C’è ancora molto lavoro analitico da svolgere presso i laboratori dell’Università e il team è rimasto entusiasta dell’esperienza avuta. «Siamo state in grado di entrare in contatto con professionisti specializzati nel campo della gravità, i quali ci hanno permesso di acquisire conoscenza e di migliorare le nostre capacità pratiche. Questa è stata un’esperienza unica, sia a livello personale che a livello professionale che non verrà mai dimenticata. Raccomandiamo a tutti di fare questa fantastica esperienza!» hanno dichiarato le dottorande portoghesi.
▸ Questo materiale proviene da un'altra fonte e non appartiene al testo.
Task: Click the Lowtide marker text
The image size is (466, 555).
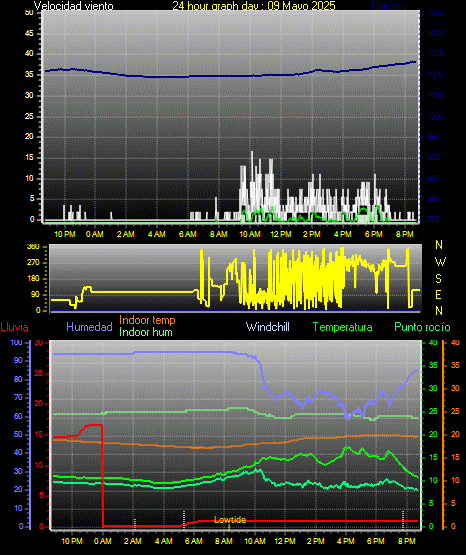Action: point(230,520)
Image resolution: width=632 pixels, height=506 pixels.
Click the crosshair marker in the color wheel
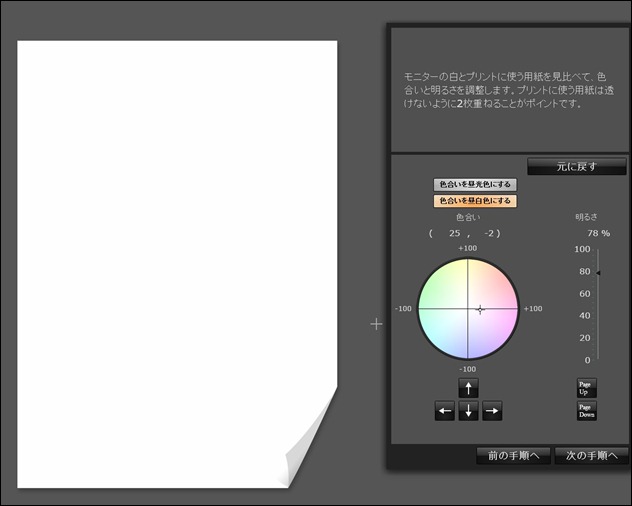pyautogui.click(x=480, y=310)
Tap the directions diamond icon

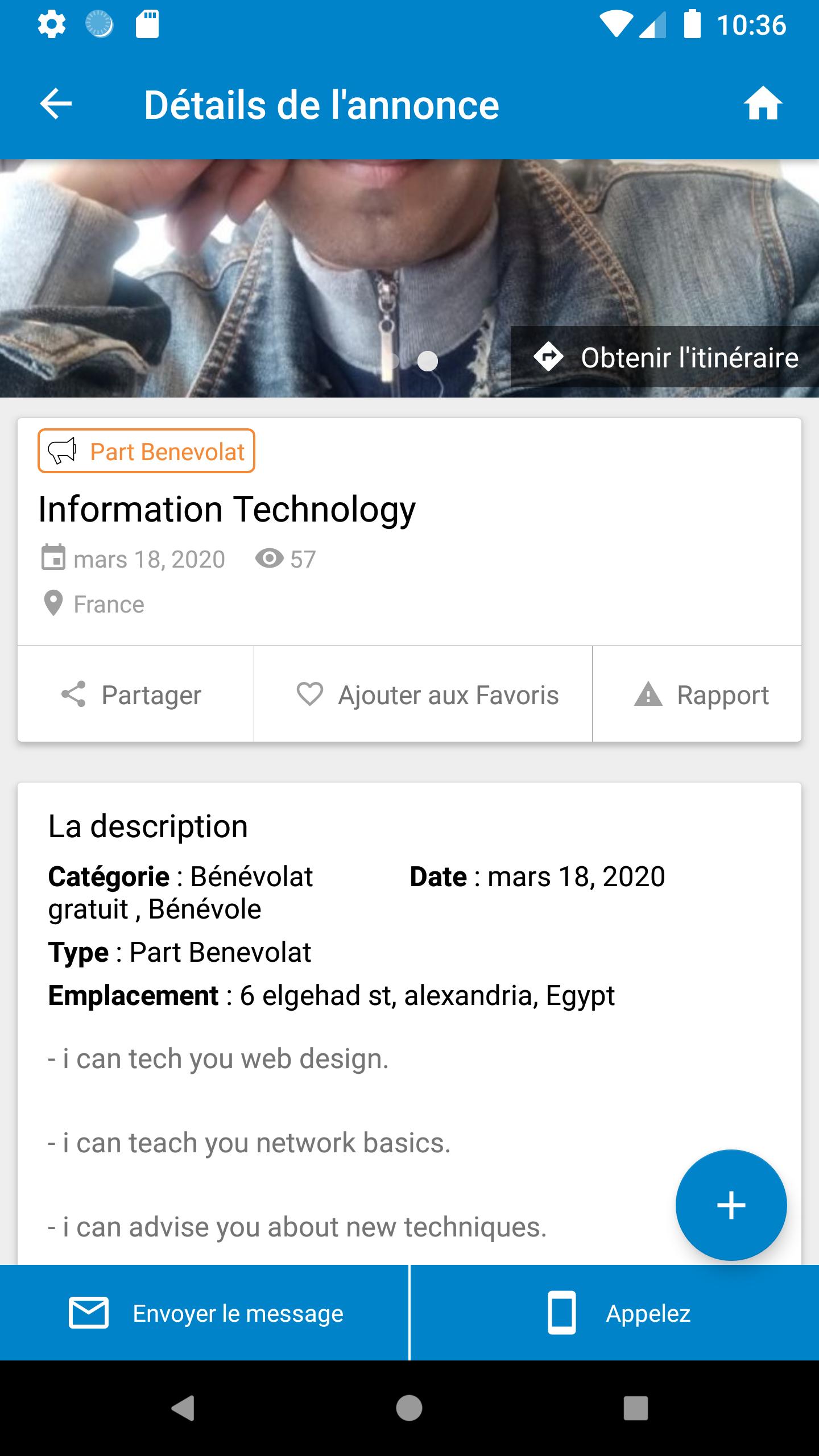tap(548, 357)
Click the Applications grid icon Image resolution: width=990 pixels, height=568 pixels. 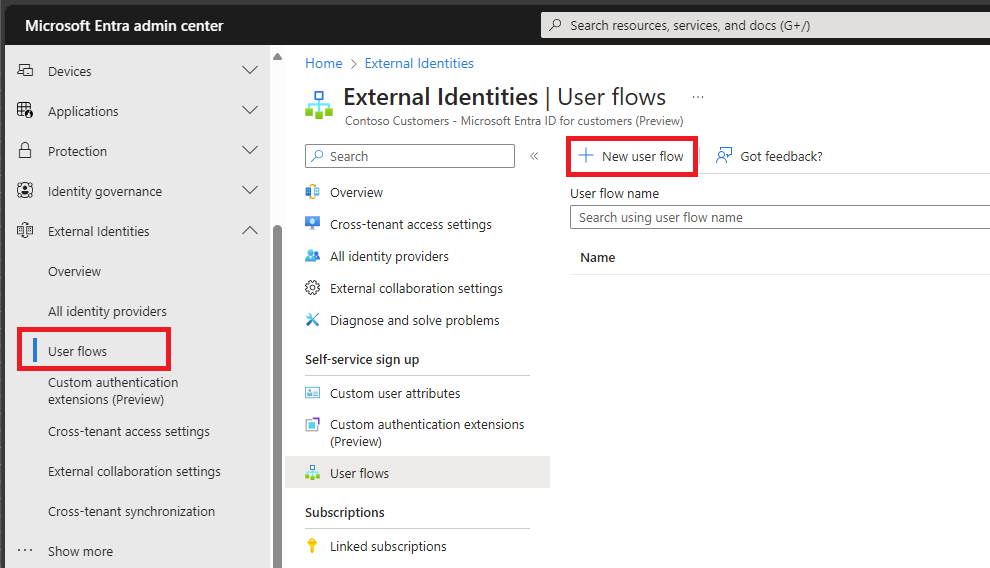coord(25,111)
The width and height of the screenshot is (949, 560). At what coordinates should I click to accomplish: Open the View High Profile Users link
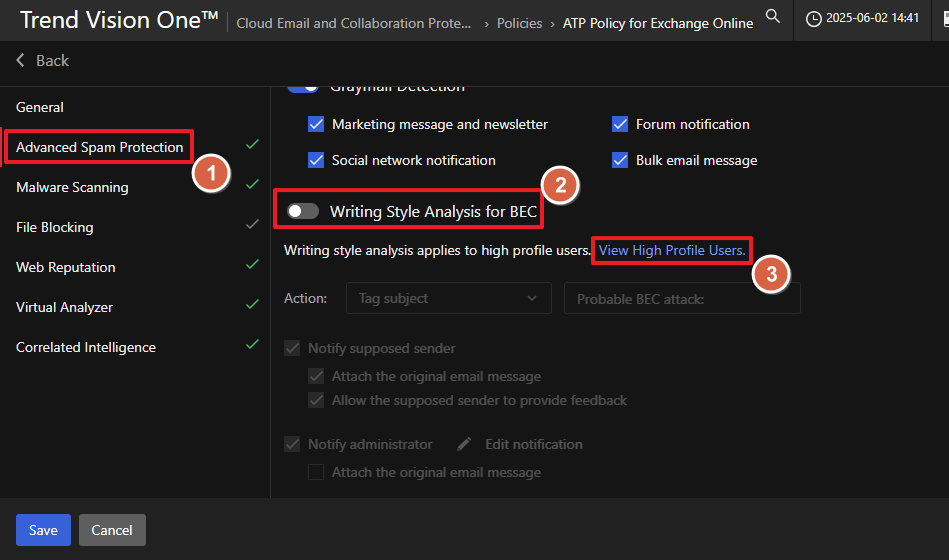click(x=671, y=250)
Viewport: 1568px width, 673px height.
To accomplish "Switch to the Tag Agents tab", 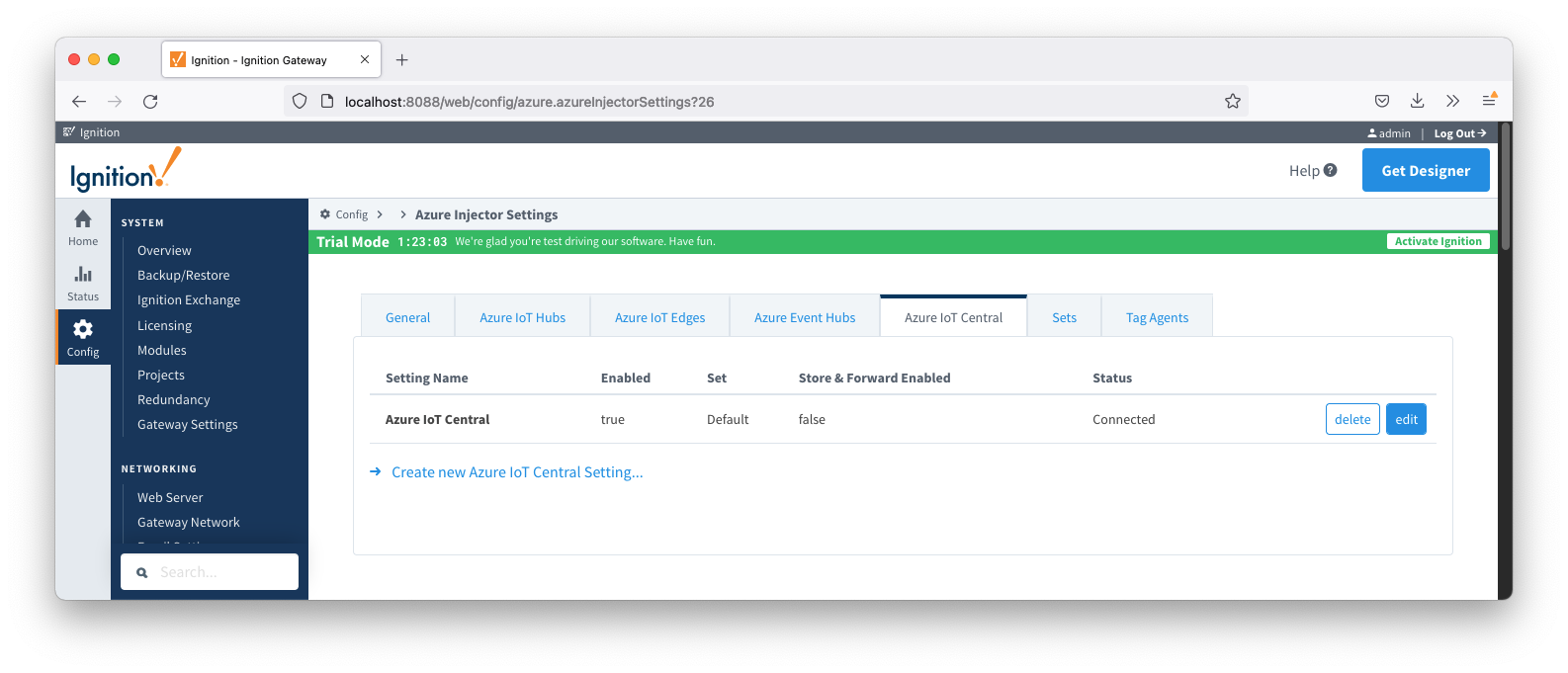I will coord(1157,317).
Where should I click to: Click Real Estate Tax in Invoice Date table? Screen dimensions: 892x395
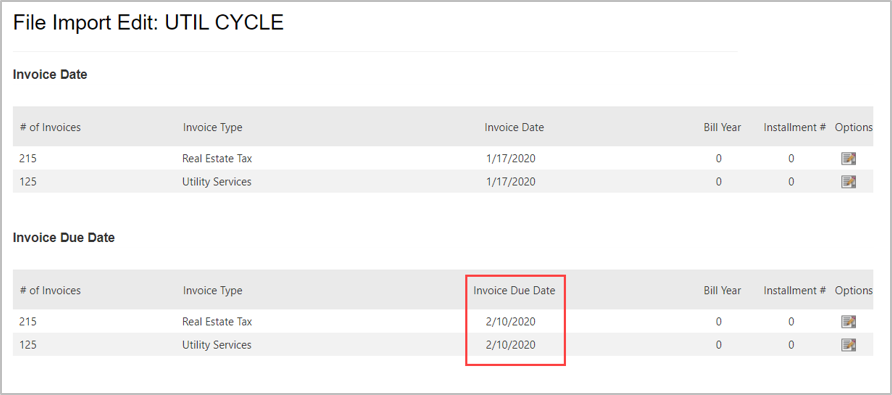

L’agenzia spaziale europea, non solo offre oramai da decenni alla scienza la possibilità di effettuare ricerche sfruttando l’ambiente in microgravità presente in orbita, ma grazie alla Large Diameter Centrifuge dell’ESTEC, consente ai ricercatori di poter sfruttare anche l’ipergravità per svolgere il proprio importante lavoro di ricerca.

Dal punto di vista istituzionale, il personale addetto alla LDC e quello legato all’ESA Academy, è davvero lieto di lavorare con gli studenti. «Ogni anno, il programma Spin Your Thesis! ci porta dei nuovi studenti molto motivati di poter fare scienza di alta qualità con la nostra centrifuga» ha affermato Nigel Savage, coordinatore del programma per gli esperimenti degli studenti universitari. «Il loro sconfinato entusiasmo è contagioso e noi facciamo di tutto per aiutarli a raggiungere i loro obiettivi. Siamo fiduciosi che il loro primo incontro “professionale” sia stato positivo e che saranno in futuro intenzionate a proseguire la loro carriera nella ricerca correlata alla gravità».

La prima parte della campagna SYT! 2020 è stata così completata con successo, ma la seconda parte sarà ancora più intrigante visto che coinvolgerà il team TOFU, composto da studenti italiani.

Questo team, che comprende un Dottore di Ricerca e tre studenti ancora una volta provenienti dalla Scuola Universitaria Superiore Sant’Anna di Pisa, studierà gli effetti dell’ipergravità su un modello neurodegenerativo in vitro, per uno studio legato al morbo di Alzheimer.